### WHAT YOU HAVE TO DO:
Starting at the line that contains "Viewport: 475px width, 225px" and ending at the last of the rows, write those lines out again with "icon" switched to "button" and everything else unchanged. Leave the pictures out.

### DATA TO USE:
________

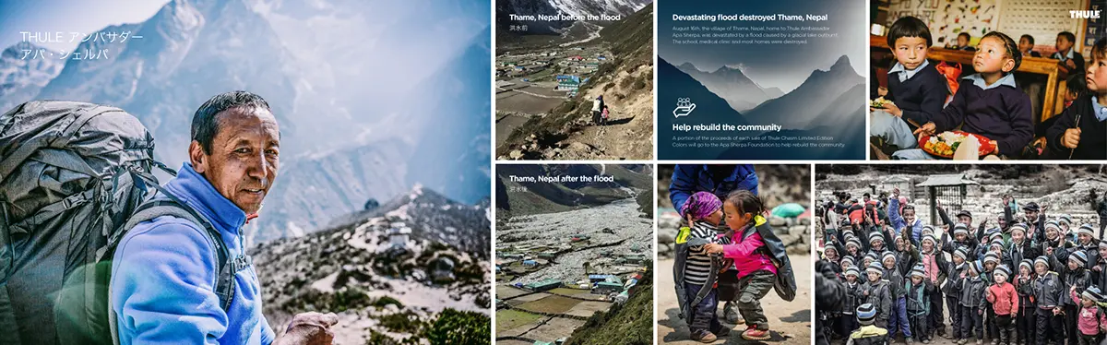Click the THULE アンバサダー title text
1107x345 pixels.
tap(81, 38)
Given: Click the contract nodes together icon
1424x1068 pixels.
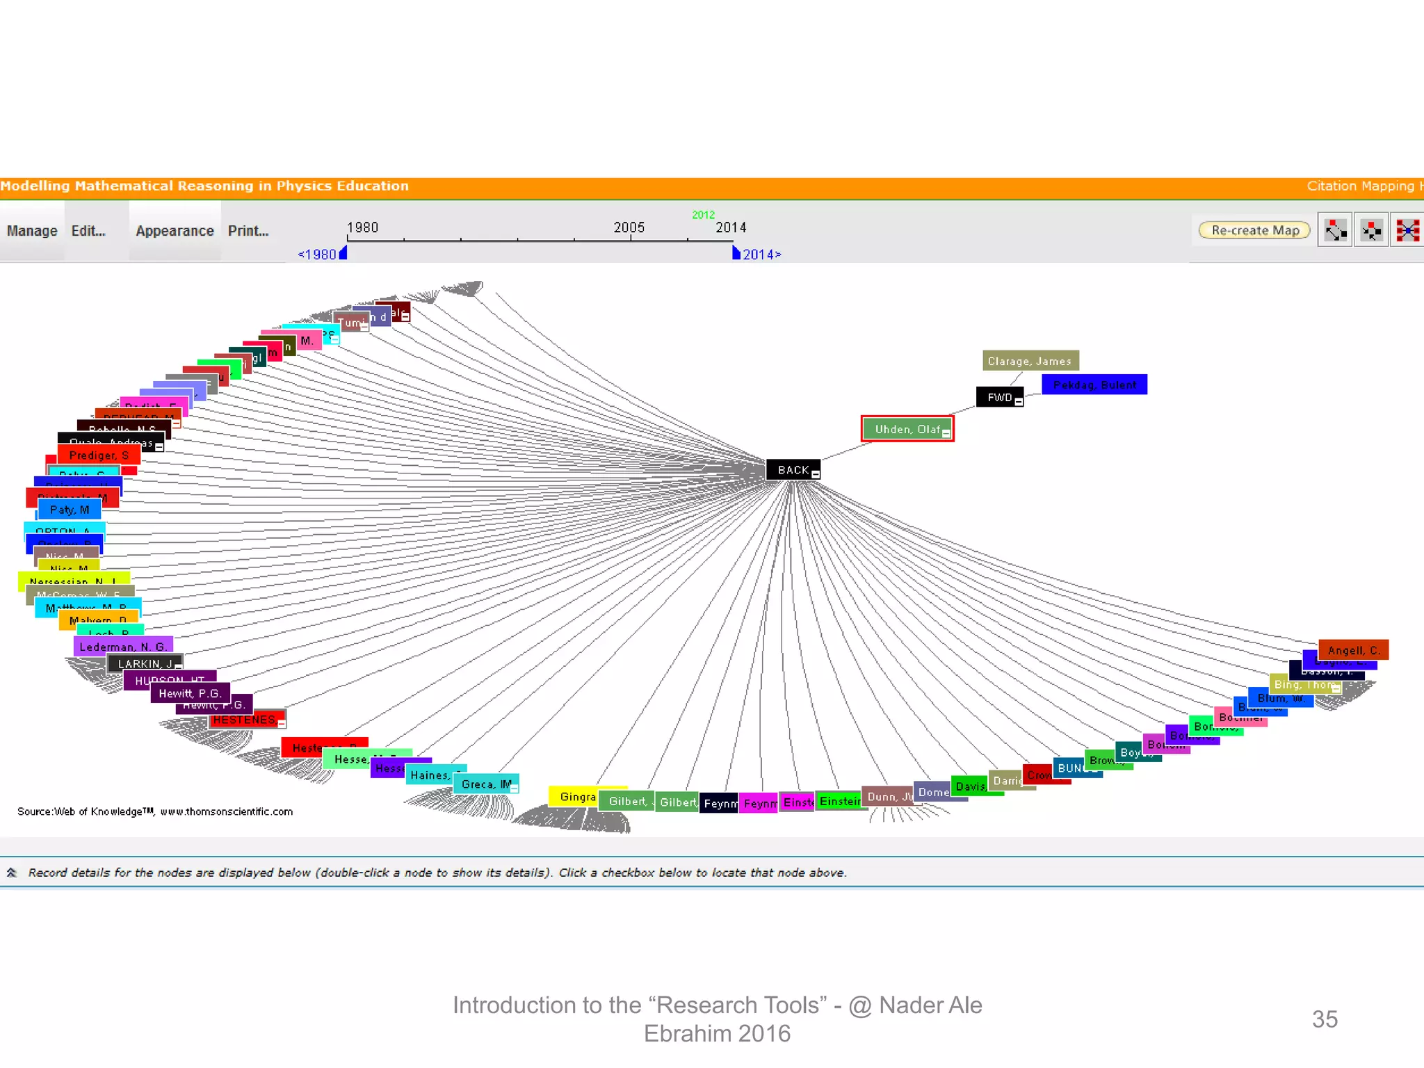Looking at the screenshot, I should pos(1371,230).
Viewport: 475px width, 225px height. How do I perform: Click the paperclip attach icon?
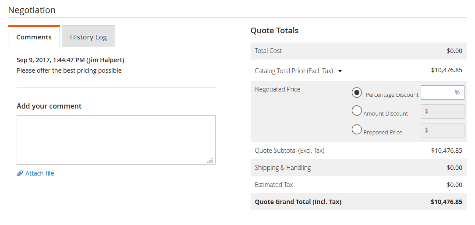click(x=20, y=173)
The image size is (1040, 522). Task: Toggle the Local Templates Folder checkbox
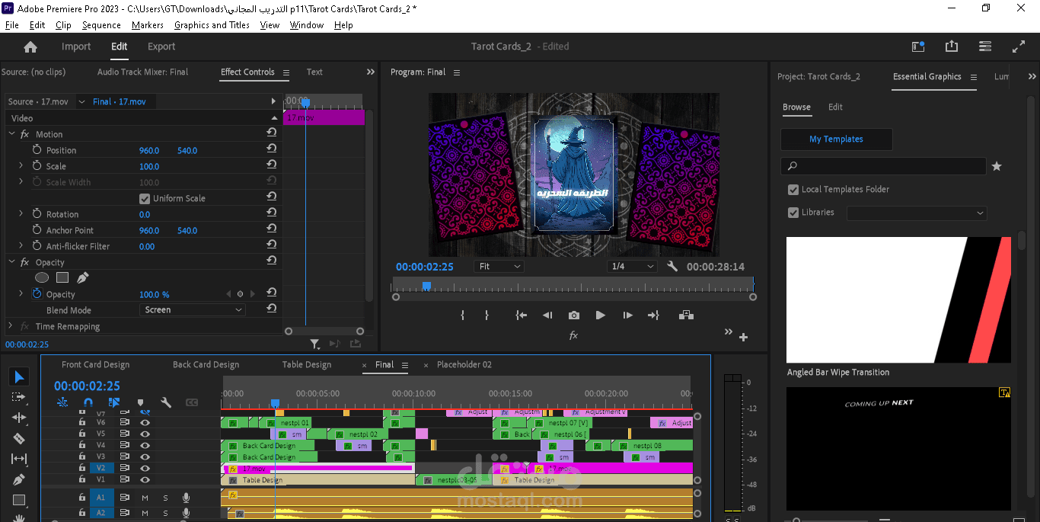point(793,190)
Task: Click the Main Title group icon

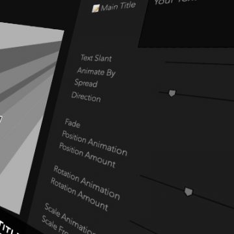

________

### FINAL RESULT:
Viewport: 475px width, 225px height. How do I perform: Click the paperclip attach button?
click(x=20, y=173)
The image size is (1040, 522). Task: Toggle the Local Templates Folder checkbox
point(793,190)
Task: Click the Main Title group button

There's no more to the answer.